• TASK OBJECTIVE: What lines of the data below include the word "link"? Report them by copying each.

Stored dataset items
^^^^

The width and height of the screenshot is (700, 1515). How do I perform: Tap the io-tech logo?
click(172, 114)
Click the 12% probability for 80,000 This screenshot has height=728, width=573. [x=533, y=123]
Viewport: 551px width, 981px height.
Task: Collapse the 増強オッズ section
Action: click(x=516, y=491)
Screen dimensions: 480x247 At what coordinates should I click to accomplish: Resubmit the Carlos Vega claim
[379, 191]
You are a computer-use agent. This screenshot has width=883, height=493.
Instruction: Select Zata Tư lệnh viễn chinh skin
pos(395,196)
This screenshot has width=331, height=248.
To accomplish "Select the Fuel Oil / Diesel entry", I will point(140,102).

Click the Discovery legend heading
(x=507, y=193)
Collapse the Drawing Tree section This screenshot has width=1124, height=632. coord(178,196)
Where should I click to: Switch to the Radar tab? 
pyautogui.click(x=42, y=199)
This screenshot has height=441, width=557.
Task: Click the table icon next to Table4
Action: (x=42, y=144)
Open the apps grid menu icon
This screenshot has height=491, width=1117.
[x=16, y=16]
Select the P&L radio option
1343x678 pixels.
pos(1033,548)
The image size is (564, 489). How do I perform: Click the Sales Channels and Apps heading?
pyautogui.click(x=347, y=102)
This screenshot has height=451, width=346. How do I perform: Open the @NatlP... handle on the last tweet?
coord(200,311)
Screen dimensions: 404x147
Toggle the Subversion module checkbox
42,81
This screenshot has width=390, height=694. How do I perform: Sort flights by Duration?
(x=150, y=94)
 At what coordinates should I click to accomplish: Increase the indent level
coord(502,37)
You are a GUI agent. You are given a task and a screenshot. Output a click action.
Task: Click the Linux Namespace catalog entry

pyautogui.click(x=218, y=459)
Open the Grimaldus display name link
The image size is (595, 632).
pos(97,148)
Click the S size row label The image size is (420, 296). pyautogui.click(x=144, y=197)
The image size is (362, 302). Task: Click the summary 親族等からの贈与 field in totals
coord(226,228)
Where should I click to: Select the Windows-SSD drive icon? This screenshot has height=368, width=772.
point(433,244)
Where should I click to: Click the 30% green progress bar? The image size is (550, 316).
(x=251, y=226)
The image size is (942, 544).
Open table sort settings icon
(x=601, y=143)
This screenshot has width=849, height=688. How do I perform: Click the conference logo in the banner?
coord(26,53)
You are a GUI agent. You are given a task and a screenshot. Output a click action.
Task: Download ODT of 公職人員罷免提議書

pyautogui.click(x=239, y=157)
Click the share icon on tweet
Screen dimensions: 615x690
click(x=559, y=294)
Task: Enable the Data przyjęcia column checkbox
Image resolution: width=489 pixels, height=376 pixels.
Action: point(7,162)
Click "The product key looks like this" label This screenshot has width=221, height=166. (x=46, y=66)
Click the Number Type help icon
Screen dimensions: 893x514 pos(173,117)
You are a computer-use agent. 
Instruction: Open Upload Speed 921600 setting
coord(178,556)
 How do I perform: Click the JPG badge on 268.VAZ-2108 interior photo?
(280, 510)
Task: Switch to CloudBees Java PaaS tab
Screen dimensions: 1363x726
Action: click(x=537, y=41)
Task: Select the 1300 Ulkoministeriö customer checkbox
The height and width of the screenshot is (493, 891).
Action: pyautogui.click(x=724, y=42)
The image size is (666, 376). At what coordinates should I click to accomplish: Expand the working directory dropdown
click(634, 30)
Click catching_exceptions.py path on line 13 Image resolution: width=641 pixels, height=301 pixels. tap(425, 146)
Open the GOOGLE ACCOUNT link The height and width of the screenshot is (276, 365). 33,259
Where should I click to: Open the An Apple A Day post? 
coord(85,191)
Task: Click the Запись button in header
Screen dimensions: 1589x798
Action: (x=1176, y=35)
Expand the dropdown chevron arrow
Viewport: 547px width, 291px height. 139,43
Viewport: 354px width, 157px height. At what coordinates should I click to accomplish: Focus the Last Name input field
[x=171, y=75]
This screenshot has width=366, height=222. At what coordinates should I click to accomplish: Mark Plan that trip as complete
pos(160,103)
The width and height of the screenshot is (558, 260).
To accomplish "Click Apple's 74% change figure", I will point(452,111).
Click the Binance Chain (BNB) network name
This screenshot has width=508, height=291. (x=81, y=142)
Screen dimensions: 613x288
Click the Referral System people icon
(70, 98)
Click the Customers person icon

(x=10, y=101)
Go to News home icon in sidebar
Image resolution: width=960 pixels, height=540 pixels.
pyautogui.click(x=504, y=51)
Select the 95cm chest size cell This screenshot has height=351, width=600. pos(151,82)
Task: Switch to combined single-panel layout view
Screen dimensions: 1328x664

^^^^

• OUTPUT OF THE EXERCISE:
Open the Grimaldus display name link
Open the GOOGLE ACCOUNT link The height and width of the screenshot is (276, 365). 33,259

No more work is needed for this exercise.